*Selected text*
Content starts

Flashbacks

As the wife of a stroke survivor I've found I have a reaction inside my gut every time I hear of someone having a stroke... actually I am both the wife of a survivor AND the daughter of a woman who died several months after having a massive stroke. The word STROKE itself makes me feel a sharp pain as I dig my fingernails into my palms.

According to WebMD, Post Traumatic Stress Disorder (PTSD) describes many people who experience or witness severe trauma (such as the death or illness of a loved one) and who relive the ordeal through memories, flashbacks and nightmare; they develop problems dealing with others, expressing themselves, and may have symptoms that keep them from functioning in a "normal" life.

For people who experience a traumatic event these reactions are normal, but most people outgrow them in time. People who don't outgrow these crippling reactions, who are diagnosed with PTSD, often need help to find ways to cope. "Treatment for PTSD may involve psychotherapy (a type of counseling), medication, or both."

It is normal for painful reminders to cause flashbacks even when your life has otherwise gone on. So today as I scrolled through my computer and saw the announcements of a celebrity death due to a massive stroke (Luke Perry, age 52) I couldn't help but flashback to the night a doctor walked into the hospital ER and told me that my husband had suffered a stroke and "the next 48-hours (would) be critical".

After that momentary fist-clenching after today's news about Mr. Perry, I went on to thank G-d (my personal beliefs) for allowing my husband to come home after the first few months and continue on his road to "recovery" — although we don't expect a TOTAL recovery, he finds ways to cope and function each day. I am certainly one of the lucky ones.

Content ends

*Using the information*
1. Transcribe the post about stroke flashbacks, copying everything from "It is normal" down to "the lucky ones.".
2. Condense the paragraph of the stroke flashbacks post that begins "For people who experience a traumatic event," keeping its main facts.
3. Write the next part of the post about stroke flashbacks, picking up after its final sentence.
The data that follows plays no part in this work.

*Stored data*

Content starts

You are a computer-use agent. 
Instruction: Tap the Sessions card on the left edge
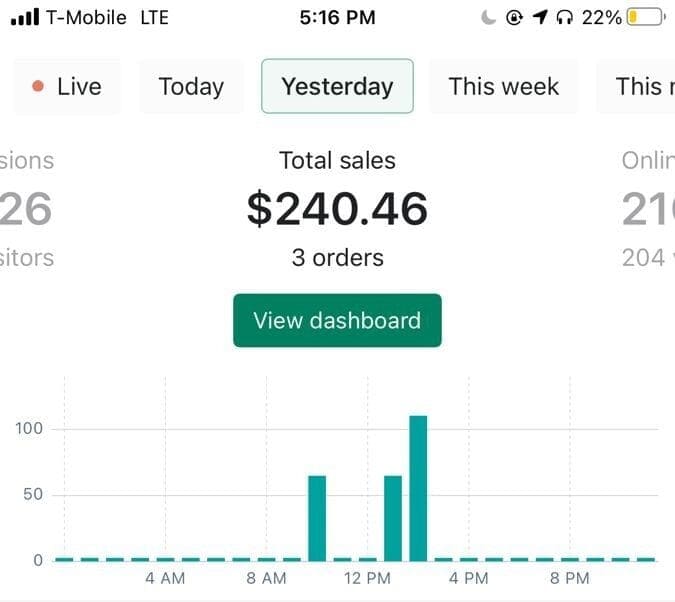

Content ends
Content starts

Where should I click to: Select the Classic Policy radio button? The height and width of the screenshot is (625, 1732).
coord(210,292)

Content ends

*Answer section*
1.
It is normal for painful reminders to cause flashbacks even when your life has otherwise gone on. So today as I scrolled through my computer and saw the announcements of a celebrity death due to a massive stroke (Luke Perry, age 52) I couldn't help but flashback to the night a doctor walked into the hospital ER and told me that my husband had suffered a stroke and "the next 48-hours (would) be critical".

After that momentary fist-clenching after today's news about Mr. Perry, I went on to thank G-d (my personal beliefs) for allowing my husband to come home after the first few months and continue on his road to "recovery" — although we don't expect a TOTAL recovery, he finds ways to cope and function each day. I am certainly one of the lucky ones.

2. Most people who go through a traumatic event have these reactions and outgrow them over time. Those who don't, and who are diagnosed with PTSD, often need help learning to cope. Treatment may involve psychotherapy, medication, or both.

3.
If someone dear to you suffers a stroke, no matter how seemingly minor or severe, it will affect you in ways you never anticipated. Even after my own mom died from complications brought on by the stroke, I wasn't truly prepared for the visceral reaction I had when my husband had his stroke.

Although we can never fully prepare someone else to walk this road I think it is kindest to say to be gentle with yourself and allow yourself the tears and even the mourning for the life that once was. Don't be afraid to ask for help if you find your reactions are keeping you from living your life or being there for those who depend on you. One of the things fellow caretakers and I who have gone through this situation agree is that it is NOT ONLY the stroke victim who is going through this, we ALL are affected.



Here are a few helpful articles if you are the caregiver or family member of a stroke survivor:

  1. 15 Things Caregivers Should Know After a Loved One Has Had a Stroke 

  2. How to Cope After a Loved One's Stroke 

  3. How to Handle Memories of Trauma 

RIP Luke Perry, sincere condolences to his family & friends.